10/14/2013

10-14-13 - Oodle's Fast LZ4

Oodle now has a compressor called "LZB" (LZ-Bytewise) which is basically a variant of Yann's LZ4 . A few customers were testing LZNib against LZ4 and snappy and were bothered that it was slower to decode than those (though it offers much more compression and I believe it is usually a better choice of tradeoffs). In any case, OodleLZB is now there for people who care more about speed than ratio.

Oodle LZB has some implementation tricks that could also be applied to LZ4. I thought I'd go through them as an illustration of how you make compressors fast, and to give back to the community since LZ4 is nicely open source.

OodleLZB is 10-20% faster to decode than LZ4. (1900 mb/s vs. 1700 mb/s on lzt99, and 1550 mb/s vs. 1290 mb/s on all_dds). The base LZ4 implementation is not bad, it's in fact very fast and has the obvious optimizations like 8-byte word copies and so on. I'm not gonna talk about fiddly junk like do you do ptr++ or ++ptr , though that stuff can make a difference on some platforms. I want to talk about how you structure a decode loop.

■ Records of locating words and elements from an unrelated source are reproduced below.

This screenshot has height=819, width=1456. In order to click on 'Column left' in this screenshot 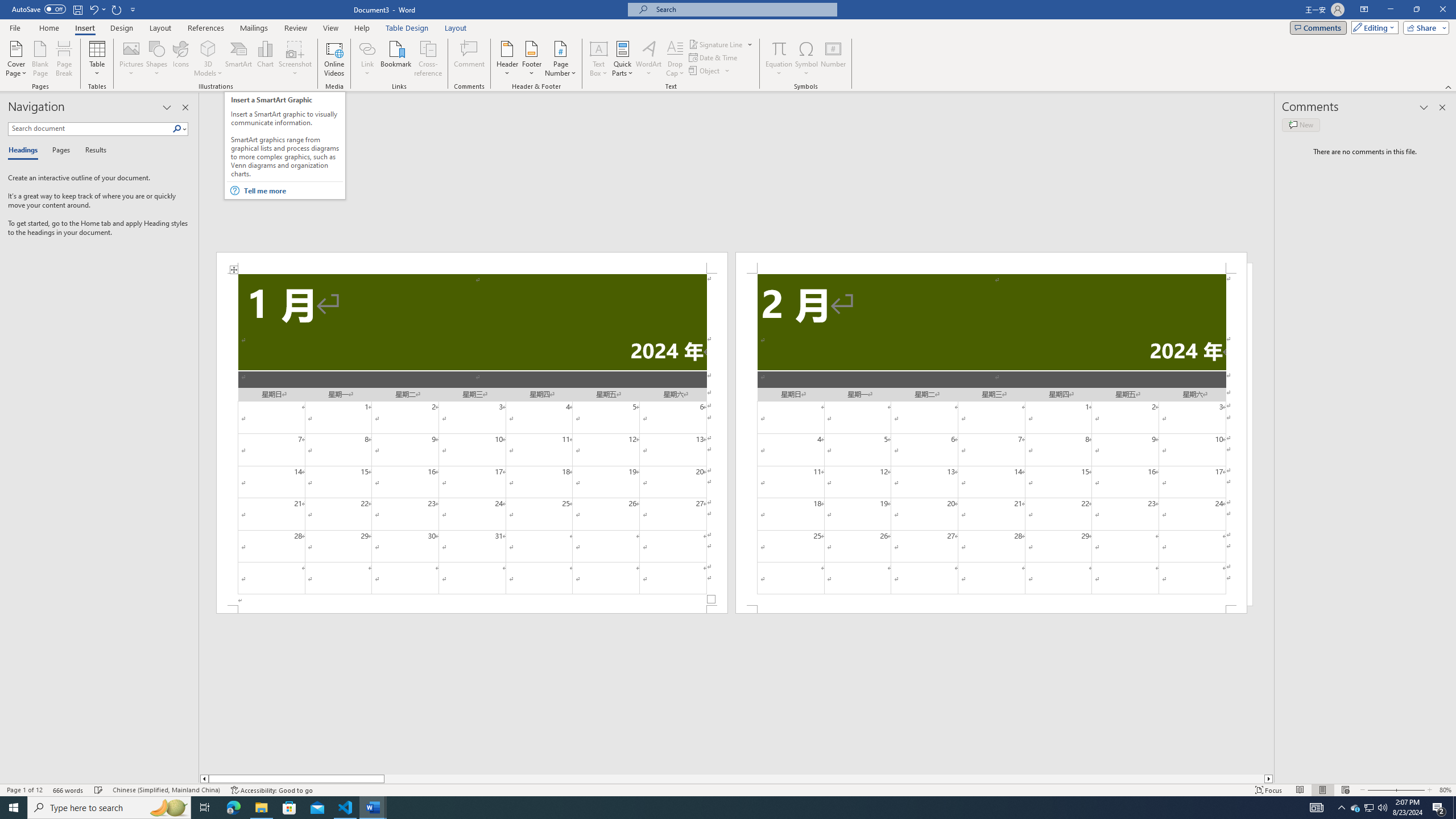, I will do `click(204, 778)`. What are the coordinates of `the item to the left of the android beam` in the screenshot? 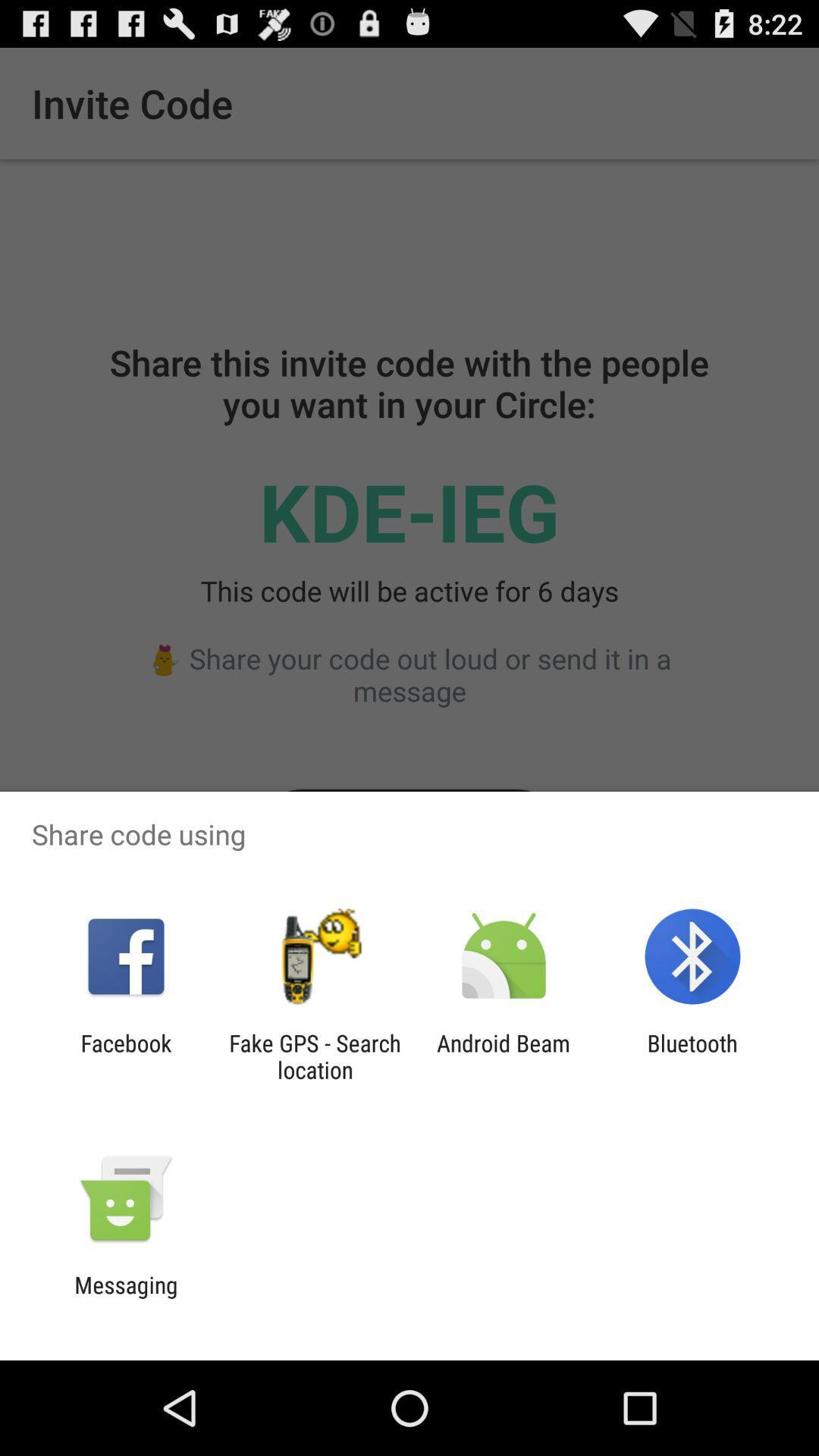 It's located at (314, 1056).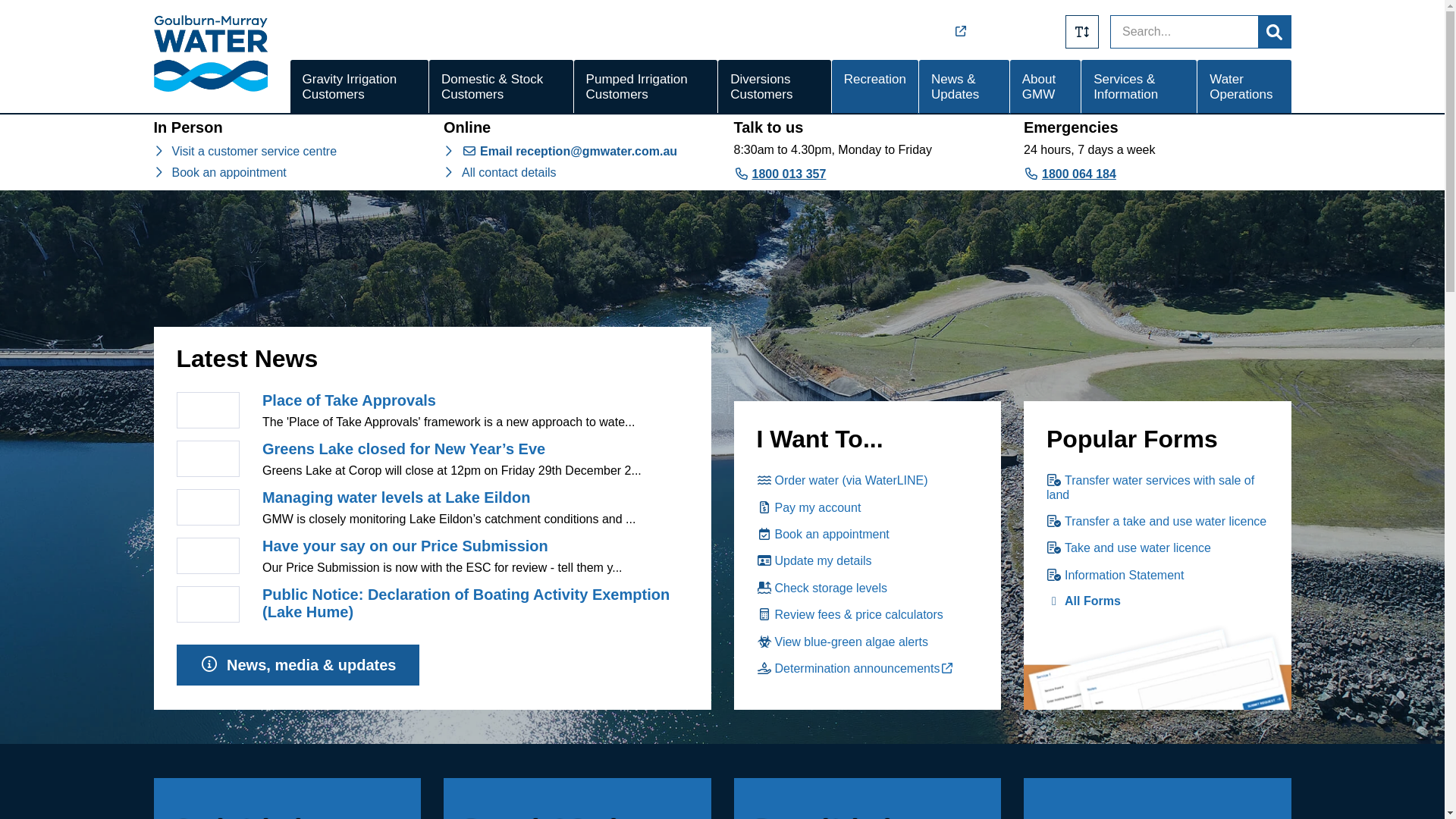 The image size is (1456, 819). What do you see at coordinates (348, 400) in the screenshot?
I see `'Place of Take Approvals'` at bounding box center [348, 400].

The LZ4 decoder is like this :


U8 * ip; // = compressed input
U8 * op; // = decompressed output

for(;;)
{
    int control = *ip++;

    int lrl = control>>4;
    int ml_control = control&0xF;

    // get excess lrl
    if ( lrl == 0xF ) AddExcess(lrl,ip);

    // copy literals :
    copy_literals(op, ip, lrl);

    ip += lrl;
    op += lrl;

    if ( EOF ) break;

    // get offset
    int offset = *((U16 *)ip);
    ip+=2;

    int ml = ml_control + 4;
    if ( ml_control == 0xF ) AddExcess(ml,ip);

    // copy match :
    if ( overlap )
    {
        copy_match_overlap(op, op - offset, ml );
    }
    else
    {
        copy_match_nooverlap(op, op - offset, ml );
    }

    op += ml;

    if ( EOF ) break;
}

and AddExcess is :

#define AddExcess(val,cp)   do { int b = *cp++; val += b; if ( b != 0xFF ) break; } while(1)

So, how do we speed this up?

The main thing we want to focus on is branches. We want to reduce the number of branches on the most common paths, and we want to make maximum use of the branches that we can't avoid.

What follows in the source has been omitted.